Dear Insurance Providers,
I'm sure you want to help stroke survivors. A survivor that is home in the pursuit of happiness is healthier and cheaper.
But there's a problem... The systems that insurance companies and Medicare ("payers") have developed is a hodgepodge based on a patchwork of incorrect assumptions and old science.
But there's a problem... The systems that insurance companies and Medicare ("payers") have developed is a hodgepodge based on a patchwork of incorrect assumptions and old science.
The following are some recommendations to better align insurance regulations with the aspirations of survivors.
1. Make immediate screening for TPA mandatory, even in the most rural hospitals.
2. Where a survivor goes for therapy matters. Unfortunately, the decision determining where the lion's share of recovery will take place is made within the first few days post-stroke— way too soon. Given the emerging healing in the brain acutely there is simply no way for any clinician to predict where that survivor is going to be, functionally, in a week, let alone a month – or several months out.
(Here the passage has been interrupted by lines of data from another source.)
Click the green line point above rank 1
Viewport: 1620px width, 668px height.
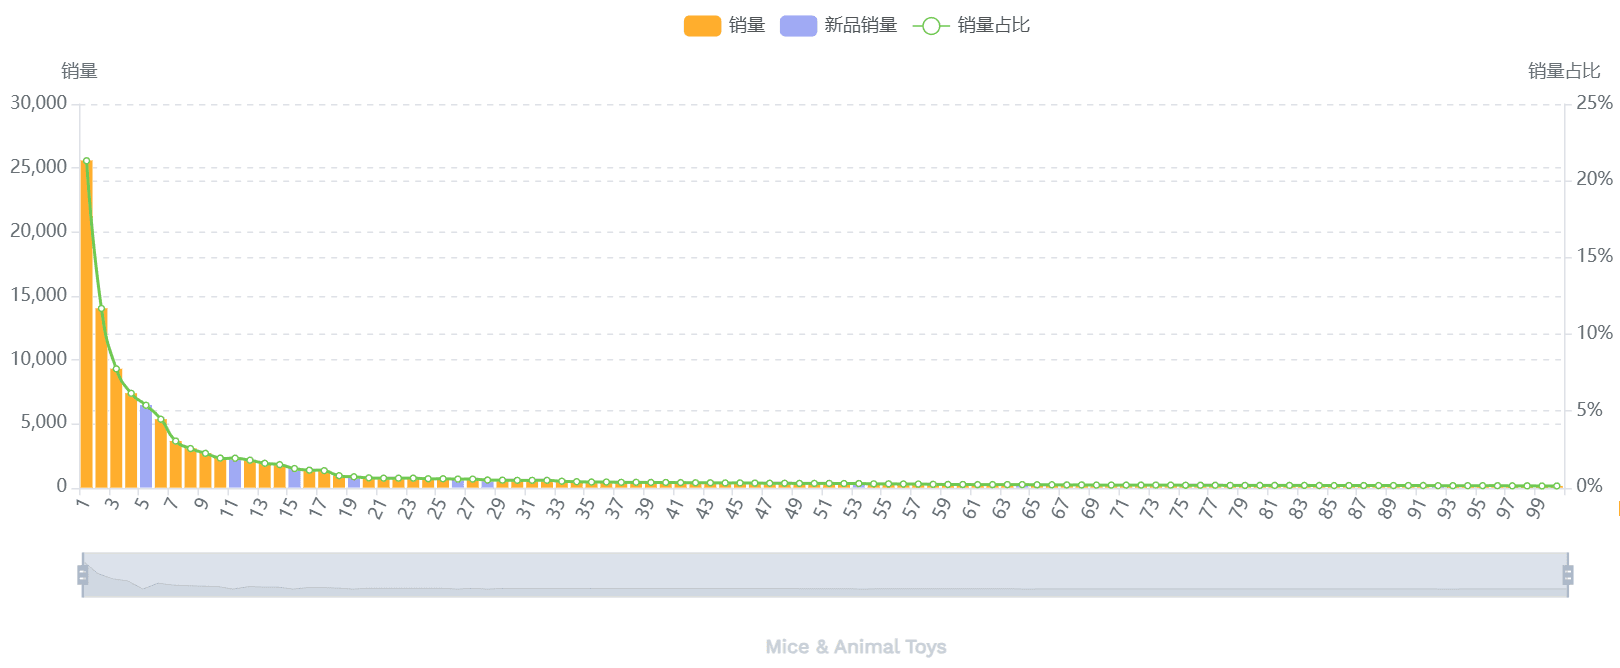pyautogui.click(x=86, y=161)
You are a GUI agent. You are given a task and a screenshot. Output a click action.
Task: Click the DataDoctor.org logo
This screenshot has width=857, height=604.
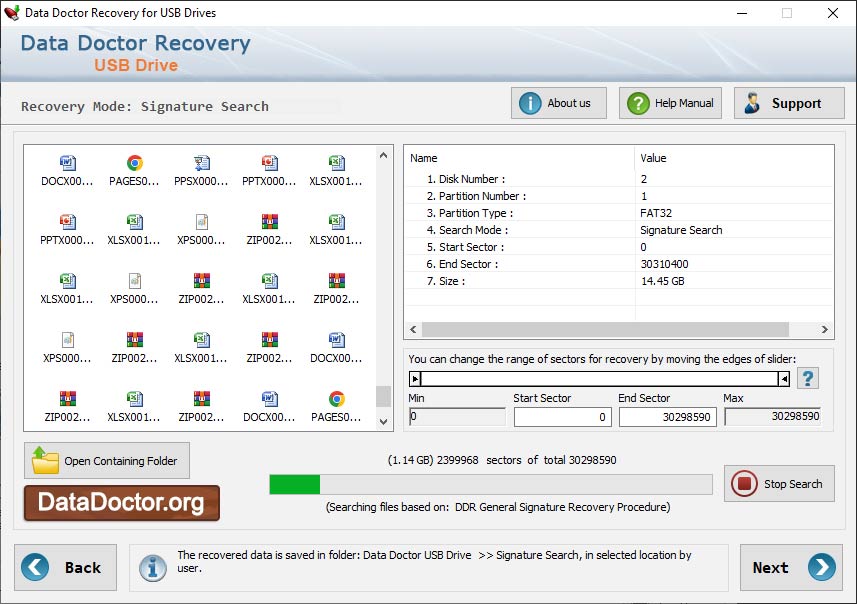(119, 504)
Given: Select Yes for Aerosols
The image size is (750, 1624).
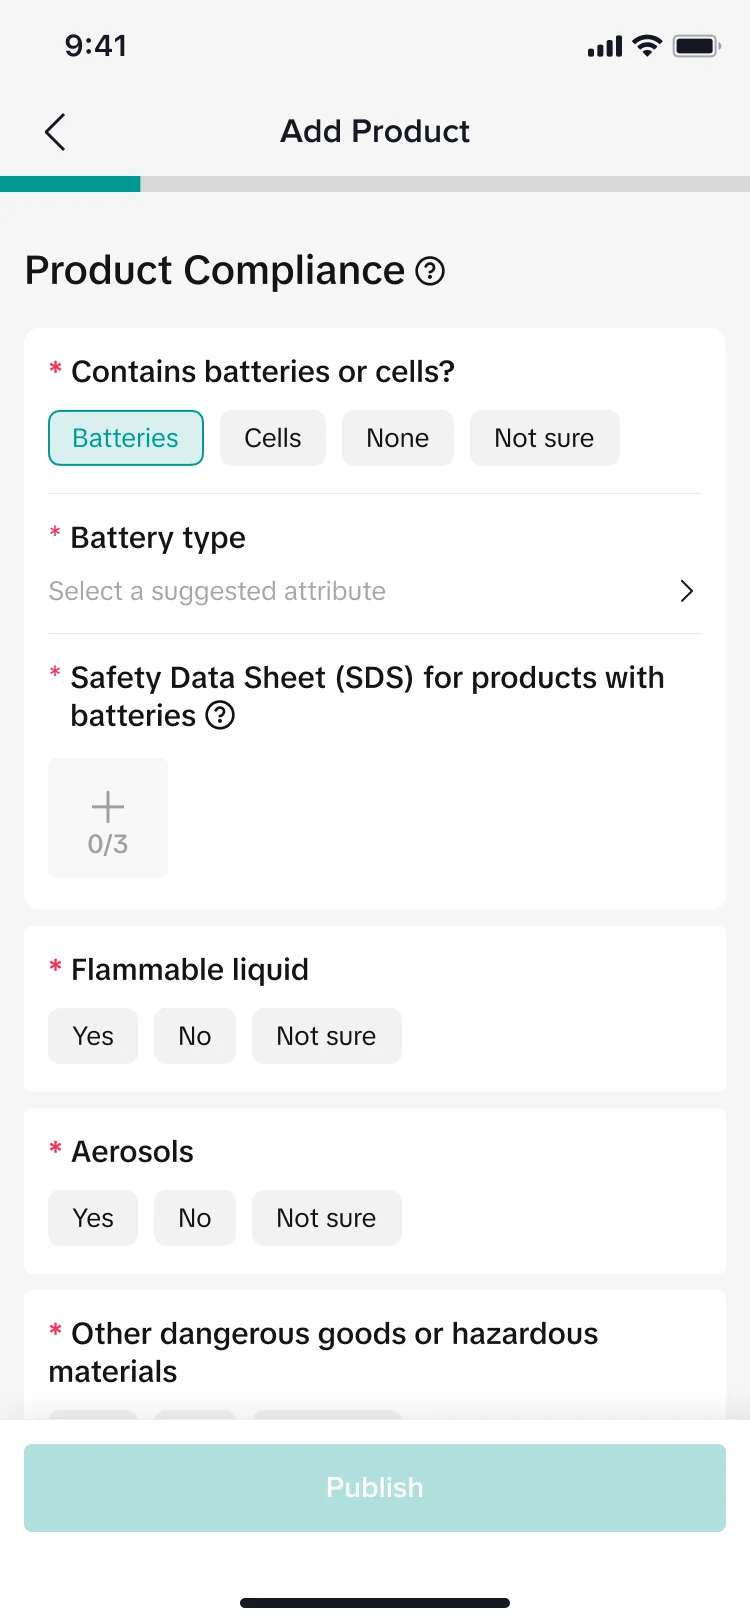Looking at the screenshot, I should click(93, 1218).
There are some who believe that future movement can be predicted within the first week post stroke. However, those predictions are accurate only because they force a self-fulfilling prophecy. Based on the algorithmic prognosis, survivors are put in less than optimal rehabilitation settings. Thus, they do not reach the highest level of recovery providing justification for the original in-hospital prediction.
Instead of forcing therapists to make this decision in the first few days, wait until day 14. By then the resolution of the penumbra will have revealed true future potential-- at least in ischemic strokes. Hemorrhagic strokes take even longer to predict.
3. Clinicians are forced to discharge survivors once they have plateaued. However, given the massive potential brain plasticity, it is now known that plateau is a slowing, not an ending, of recovery. Given the potential for recovery into the chronic phase of stroke, complete disengagement from therapy is a mistake. I would strongly suggest maintenance visits with therapist, introduction to well-trained stroke specific exercises at local gyms and workout facilities, as well as distance (i.e. phone calls) with therapist.
Sincerely,
Peter G. Levine
5 comments:
Unfortunately, the whole thing with the influx of invea=stors, pharmas, doctors, rehab centers have become a multi billion dollar business.When there's lots of money involved the 'care' in healthcare dissipates
Instead oh home therapy I wish I could have extended my therapy sessions outside. The home therapy was not as good.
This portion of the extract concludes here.